Im Jahr 1989 gründete er seine eigene Orgelbauwerkstatt in Dresden. Seitdem konnte er etwa 100 Orgelbauprojekte realisieren, sowohl Restaurierungen als auch Neubauten.[1] Seit Januar 1990 hat Wegscheider seinen Meisterbrief.
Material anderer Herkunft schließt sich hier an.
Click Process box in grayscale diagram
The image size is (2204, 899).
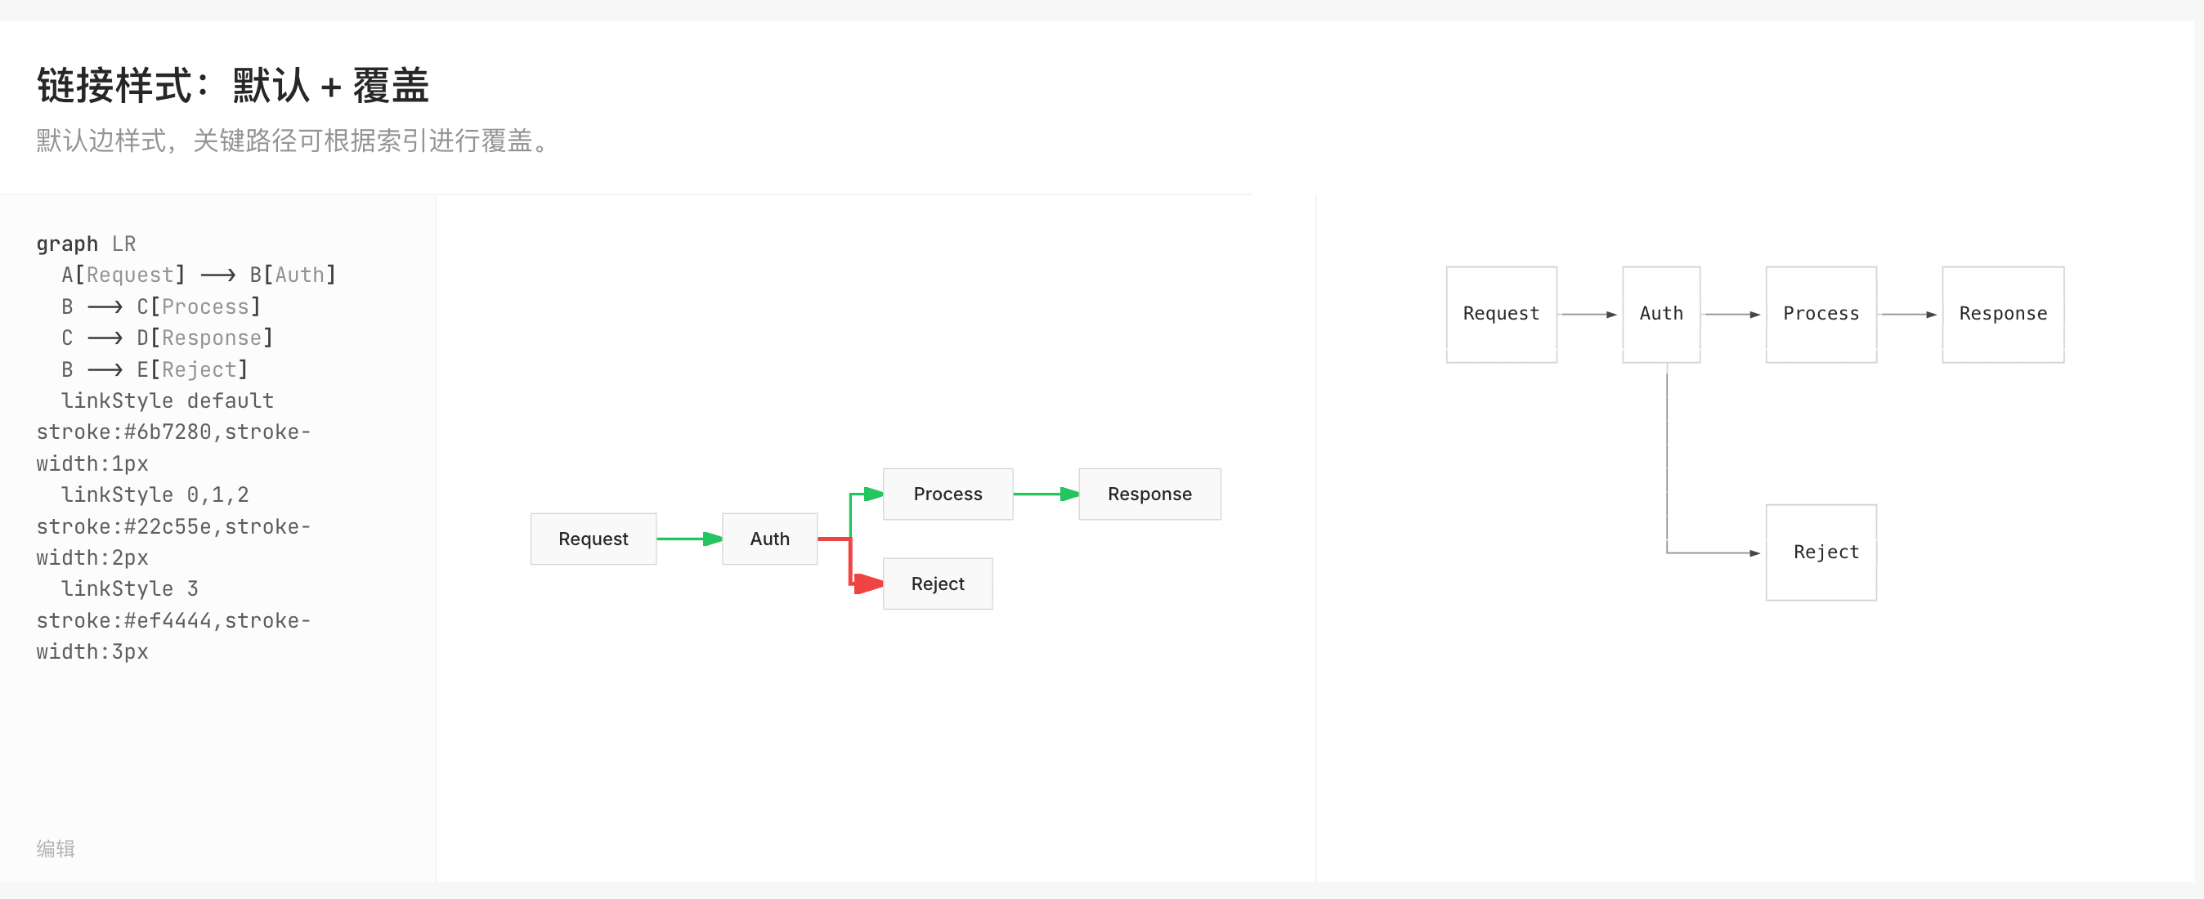pos(1821,314)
Er ist Präsidiumsmitglied der Gottfried-Silbermann-Gesellschaft und Fachberater für Restaurierungen.[2][3]

Zu den bedeutendsten Restaurierungen der Firma Wegscheider gehören

Zwei beachtenswerte Neubauten der Werkstatt Wegscheider stehen im Münster Ingolstadt (2016) sowie in der Jakobikirche Stralsund (2020, Neubau unter Nutzung des historischen Prospektes sowie einiger alter Windladen und Register).

Im Dresdner Orgelstreit trat Wegscheider für eine originalgetreue Rekonstruktion der Silbermann-Orgel von 1736 ein.[4] Im Jahr 2000 erhielt Wegscheider als „herausragender, kunsthandwerklich auf großer Höhe stehender Orgelbauer, dessen Qualitäten und stets waches, innovatives Denken in dieser Art selten sind“ den Arras Preis für Kunst und Kultur der Hanna Johannes Arras Stiftung in Dresden.[5]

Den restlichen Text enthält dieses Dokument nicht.